Loaders¶
Loaders handle serialization and deserialization of files. Every
Dep needs a Reader (to load data), every
Out needs a Writer (to save data), and
IncrementalOut needs a full Loader (both).
The hierarchy¶
Reader[R] Writer[W]
(abstract) (abstract)
│ load() │ save()
│ │
└───────┬────────────┘
│
Loader[W, R]
(abstract)
load() + save() + empty()
All three are frozen dataclasses with abstract methods. They are:
- Immutable — fields are frozen, safe to share across processes
- Picklable — can be sent to worker processes
- Fingerprinted — their source code is hashed, so changes to a loader trigger stage re-runs
| Base class | Methods | Used by |
|---|---|---|
Reader[R] |
load(path) -> R |
Dep, PlaceholderDep |
Writer[W] |
save(data, path) |
Out, Plot, DirectoryOut |
Loader[W, R] |
load() + save() + empty() |
IncrementalOut, or anywhere both read and write are needed |
For symmetric loaders where the read and write types are the same,
Loader[T] (single type parameter) is equivalent to Loader[T, T].
Built-in loaders¶
All built-in loaders live in pivot.loaders:
| Loader | Base | Read type (R) |
Write type (W) |
Options |
|---|---|---|---|---|
CSV() |
Loader |
DataFrame |
DataFrame |
index_col, sep, dtype |
JSON() |
Loader |
any JSON type | any JSON type | indent, empty_factory |
YAML() |
Loader |
any YAML type | any YAML type | empty_factory |
Text() |
Loader |
str |
str |
— |
JSONL() |
Loader |
list[dict] |
list[dict] |
— |
DataFrameJSONL() |
Loader |
DataFrame |
DataFrame |
— |
Pickle() |
Loader |
T |
T |
protocol |
PathOnly() |
Loader |
Path |
Path |
— |
MatplotlibFigure() |
Writer only |
— | Figure |
dpi, bbox_inches, transparent |
Usage examples¶
from typing import Annotated
from pandas import DataFrame
import pivot
# CSV with options
data: Annotated[DataFrame, pivot.Dep("data.csv", pivot.loaders.CSV(sep="\t", index_col=0))]

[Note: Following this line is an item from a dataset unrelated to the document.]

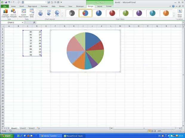The image size is (185, 138).
Task: Choose the first chart layout thumbnail
Action: 41,13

# JSON (used by Dep and Out)
config: Annotated[dict, pivot.Dep("config.json", pivot.loaders.JSON())]
result: Annotated[dict, pivot.Out("result.json", pivot.loaders.JSON(indent=4))]
# YAML
params: Annotated[dict, pivot.Dep("params.yaml", pivot.loaders.YAML())]
# Plain text
readme: Annotated[str, pivot.Dep("README.md", pivot.loaders.Text())]
# JSONL (one JSON object per line)
records: Annotated[list[dict], pivot.Dep("events.jsonl", pivot.loaders.JSONL())]
# DataFrame from JSONL (uses pandas.read_json)
df: Annotated[DataFrame, pivot.Dep("data.jsonl", pivot.loaders.DataFrameJSONL())]
# Pickle (arbitrary Python objects)
model: Annotated[object, pivot.Out("model.pkl", pivot.loaders.Pickle())]
# PathOnly (no-op: stage gets/creates the file manually)
raw_file: Annotated[pathlib.Path, pivot.Dep("binary.dat", pivot.loaders.PathOnly())]
# MatplotlibFigure (write-only: saves and closes the figure)
plot: Annotated[Figure, pivot.Plot("loss.png", pivot.loaders.MatplotlibFigure(dpi=300))]
# Metric (defaults to JSON() — usually no loader needed)
scores: Annotated[dict, pivot.Metric("metrics.json")]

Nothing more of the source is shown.